Typically, SPACs are fully collateralized by U.S. government securities with a mandatory liquidation date within two years. SPC will purchase SPACs at or below collateral value with the intent of disposing of the shares prior to, or at the time of, a business combination. Consequently, CrossingBridge believes that a portfolio of pre-merger SPACs will provide investors with higher yields than other fixed-income products while significantly limiting downside risk. 

“SPC is a renter, not an owner,” said CrossingBridge’s Founder and Portfolio Manager, David Sherman. “In other words, we aim to capture the fixed income nature of pre-merger SPACs purchased at a discount-to-collateral value with a potential equity pop from shareholders reacting favorably to an announced deal. But we are not interested in being an equity investor post-business combination – that is a whole different ballgame.” 

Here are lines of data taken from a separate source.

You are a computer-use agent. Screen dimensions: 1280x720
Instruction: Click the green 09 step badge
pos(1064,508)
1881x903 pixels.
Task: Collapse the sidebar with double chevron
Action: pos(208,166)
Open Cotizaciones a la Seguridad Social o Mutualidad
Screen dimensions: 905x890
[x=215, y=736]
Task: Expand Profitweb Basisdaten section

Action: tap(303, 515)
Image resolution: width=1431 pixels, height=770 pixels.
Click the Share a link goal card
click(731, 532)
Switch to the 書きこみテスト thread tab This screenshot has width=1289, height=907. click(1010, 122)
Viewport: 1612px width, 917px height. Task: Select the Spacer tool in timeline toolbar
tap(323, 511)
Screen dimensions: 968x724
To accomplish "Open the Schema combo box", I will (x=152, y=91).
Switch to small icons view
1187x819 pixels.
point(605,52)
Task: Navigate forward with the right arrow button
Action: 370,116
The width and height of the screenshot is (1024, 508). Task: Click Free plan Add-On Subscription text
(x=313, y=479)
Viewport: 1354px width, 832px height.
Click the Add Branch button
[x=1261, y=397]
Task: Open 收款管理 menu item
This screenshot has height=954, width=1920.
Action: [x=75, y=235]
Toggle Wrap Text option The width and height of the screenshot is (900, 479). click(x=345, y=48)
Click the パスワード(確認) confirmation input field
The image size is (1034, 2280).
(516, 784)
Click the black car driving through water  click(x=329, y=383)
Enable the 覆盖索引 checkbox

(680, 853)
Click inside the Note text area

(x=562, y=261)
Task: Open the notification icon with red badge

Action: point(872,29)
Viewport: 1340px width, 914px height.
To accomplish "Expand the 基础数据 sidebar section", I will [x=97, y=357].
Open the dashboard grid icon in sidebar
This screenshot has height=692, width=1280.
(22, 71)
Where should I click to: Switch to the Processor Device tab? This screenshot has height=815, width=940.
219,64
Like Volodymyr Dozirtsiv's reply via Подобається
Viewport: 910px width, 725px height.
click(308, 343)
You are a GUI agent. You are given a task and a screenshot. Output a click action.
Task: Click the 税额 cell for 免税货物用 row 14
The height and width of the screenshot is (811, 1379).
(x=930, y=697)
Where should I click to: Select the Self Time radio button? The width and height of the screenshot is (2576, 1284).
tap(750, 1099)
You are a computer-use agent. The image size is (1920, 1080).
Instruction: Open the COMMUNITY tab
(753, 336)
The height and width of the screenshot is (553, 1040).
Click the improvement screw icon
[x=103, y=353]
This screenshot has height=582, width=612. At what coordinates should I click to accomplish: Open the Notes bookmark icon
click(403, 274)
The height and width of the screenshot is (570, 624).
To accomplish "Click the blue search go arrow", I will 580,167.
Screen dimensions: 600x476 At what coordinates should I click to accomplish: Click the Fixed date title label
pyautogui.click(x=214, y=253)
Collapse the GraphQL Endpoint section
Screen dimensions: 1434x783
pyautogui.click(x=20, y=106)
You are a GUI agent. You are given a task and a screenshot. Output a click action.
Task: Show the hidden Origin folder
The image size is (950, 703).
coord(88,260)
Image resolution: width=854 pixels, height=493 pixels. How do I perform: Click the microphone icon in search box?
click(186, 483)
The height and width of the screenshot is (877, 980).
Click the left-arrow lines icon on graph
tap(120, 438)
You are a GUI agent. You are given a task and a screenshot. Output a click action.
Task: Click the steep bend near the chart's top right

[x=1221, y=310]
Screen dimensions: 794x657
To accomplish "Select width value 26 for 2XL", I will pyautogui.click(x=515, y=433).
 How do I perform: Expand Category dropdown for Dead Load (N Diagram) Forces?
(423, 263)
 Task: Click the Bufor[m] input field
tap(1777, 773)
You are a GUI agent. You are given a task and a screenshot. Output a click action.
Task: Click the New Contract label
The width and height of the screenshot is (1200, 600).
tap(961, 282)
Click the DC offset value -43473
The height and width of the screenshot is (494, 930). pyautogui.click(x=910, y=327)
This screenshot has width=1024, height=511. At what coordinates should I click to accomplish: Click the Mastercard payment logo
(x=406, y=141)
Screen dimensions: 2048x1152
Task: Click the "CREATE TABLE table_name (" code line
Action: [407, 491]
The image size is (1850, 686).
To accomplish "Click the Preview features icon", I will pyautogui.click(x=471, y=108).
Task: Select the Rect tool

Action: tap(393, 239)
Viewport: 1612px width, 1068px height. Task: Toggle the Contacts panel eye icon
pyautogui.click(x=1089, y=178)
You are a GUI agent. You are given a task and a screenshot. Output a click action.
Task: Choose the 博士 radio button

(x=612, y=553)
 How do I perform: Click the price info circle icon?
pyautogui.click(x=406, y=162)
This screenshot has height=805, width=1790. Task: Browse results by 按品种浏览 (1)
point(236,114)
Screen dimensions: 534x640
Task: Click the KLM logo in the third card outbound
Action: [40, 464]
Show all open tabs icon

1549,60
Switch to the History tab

According to CrossingBridge, SPACs offer very similar characteristics to fixed income securities, which include: 
    • SPACs have a liquidation date which is equivalent to a bond’s maturity date.
    • SPAC common stock shareholders have a full-redemption right upon a business combination, similar to a change-of-control Put provision found in corporate debt indentures.
    • SPACs are fully collateralized by U.S. government securities for the benefit of SPAC common stock shareholders to be released upon a redemption or liquidation. Hence, when an investor purchases SPAC common stock below its pro rata trust account value and holds the security to redemption or liquidation date, the investor will receive a positive yield, similar to a fixed income security’s yield to maturity.
    • SPACs may have equity upside by participating in an attractive business combination. This upside is similar to a convertible bond with the added feature that SPAC investors may redeem their common shares for their collateral value rather than continue ownership post-transaction. 


SPACs are not a new asset class for Sherman; he made his first SPAC investment over 15 years ago. Given the increased popularity and capital flowing into SPACs, Sherman has significantly increased the firm’s exposure to SPACs during the past few years. CrossingBridge believes the market is now large and liquid enough to effectively manage SPAC-dedicated strategies. 

“Our guiding principle has been, and will continue to be, that return of capital is more important than return on capital,” emphasized Sherman.